Objective: We assessed if age was an effect modifier in a pooled analysis of two randomized trials comparing carotid artery stenting (CAS) and carotid endarterectomy (CEA) in asymptomatic patients, CREST and ACT 1.

Methods: We analyzed data from 2544 patients aged <80 yearas with ≥70% asymptomatic carotid stenosis randomized to CAS or CEA (n = 1091; n = 1453) who were recruited between 2000 and 2013. Age was considered in four strata (<65, 65-69, 70-74, and 75-79 years). The primary outcome was any stroke, myocardial infarction, or death during the peri-procedural period, or ipsilateral stroke afterwards. The secondary outcome of any stroke or death during the peri-procedural period or ipsilateral stroke within 4 years was also analyzed.

Results: For the primary outcome, there were no CAS vs CEA treatment differences within any age stratum (P > .05). For the secondary outcome of stroke or death, those randomized to CAS age 75 to 79 yearas were at approximately four times greater risk compared with those randomized to CEA (10% vs 2%; hazard ratio, 4.41; 95% confidence interval, 1.31-14.83). No treatment differences between CAS and CEA were detected for the three younger age strata, <65, 65 to 69, and 70 to 74 years (P > .05). For patients randomized to CAS, the risk of the primary endpoint for those aged 75 to 79 years was higher than the risk for those age <65 years (11% vs 4%; hazard ratio, 2.90; 95% confidence interval, 1.52-5.53), without significant differences between other strata (P > .05). For those randomized to CEA, there were no differences between age strata (P > .1).
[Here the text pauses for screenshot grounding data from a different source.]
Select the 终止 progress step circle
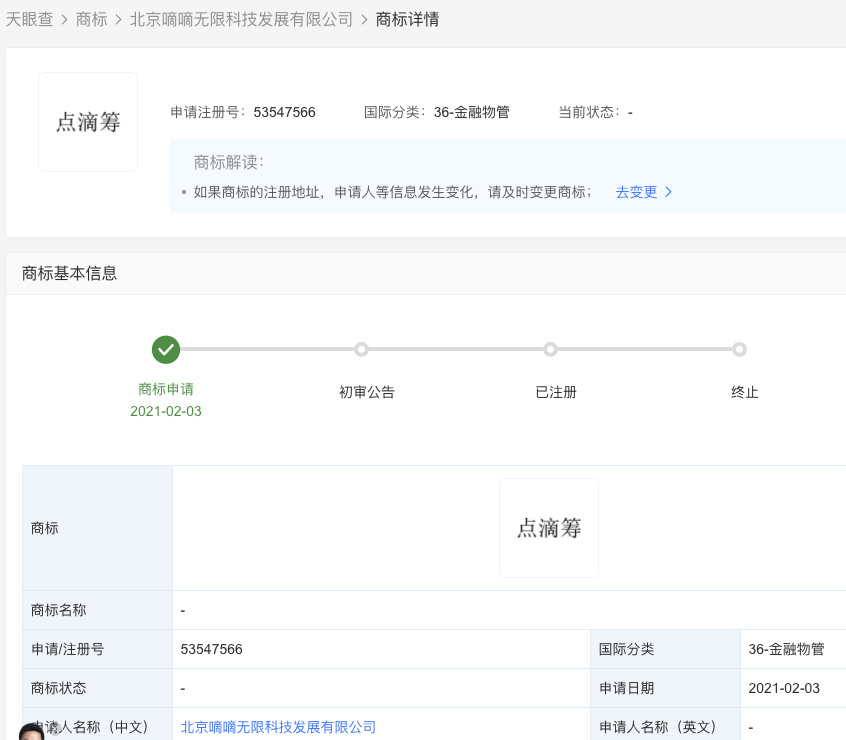 [739, 350]
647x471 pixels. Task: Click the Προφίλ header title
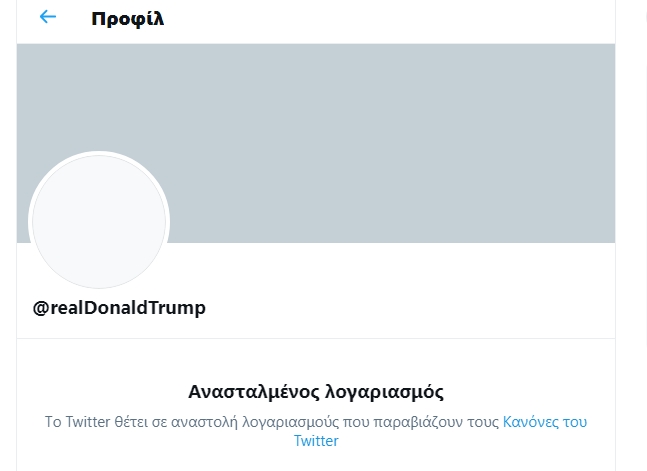127,19
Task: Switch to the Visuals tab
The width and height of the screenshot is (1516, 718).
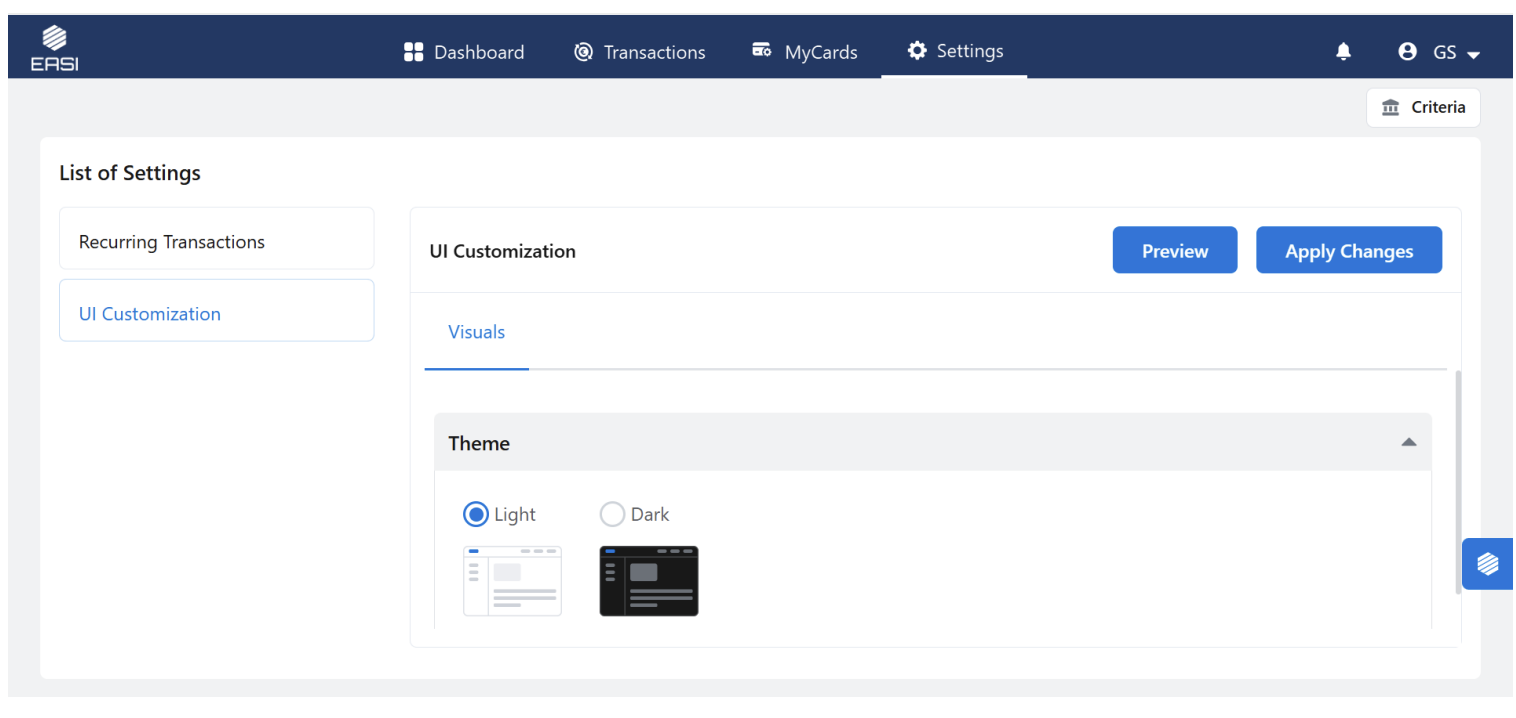Action: pyautogui.click(x=476, y=333)
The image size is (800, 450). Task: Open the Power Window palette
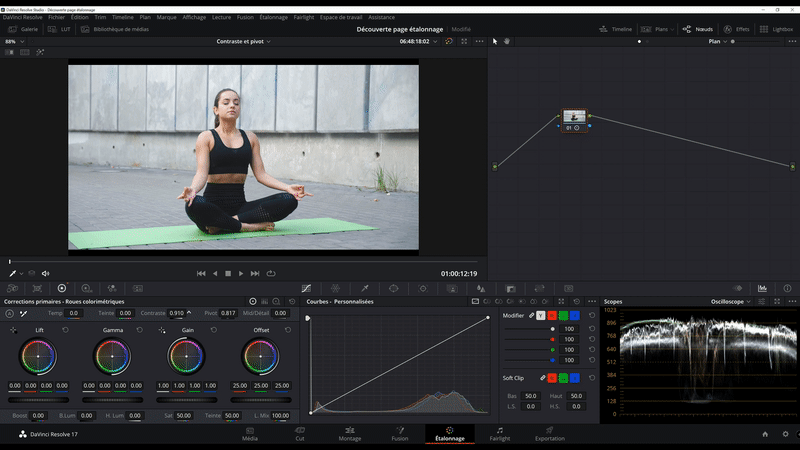click(393, 288)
Conclusions: This pooled analysis of 2544 asymptomatic patients in CREST and ACT 1 shows a higher stroke or death risk for CAS compared with CEA in only the oldest age group, 75 to 79 years. For patients randomized to CAS, there was an increased risk for patients aged 75 to 79 years. No increased risk by age was found for patients randomized to CEA. Hence, the clinical management of asymptomatic patients above age 75 years must be individualized to optimize outcomes in the context of advances in CAS since 2013.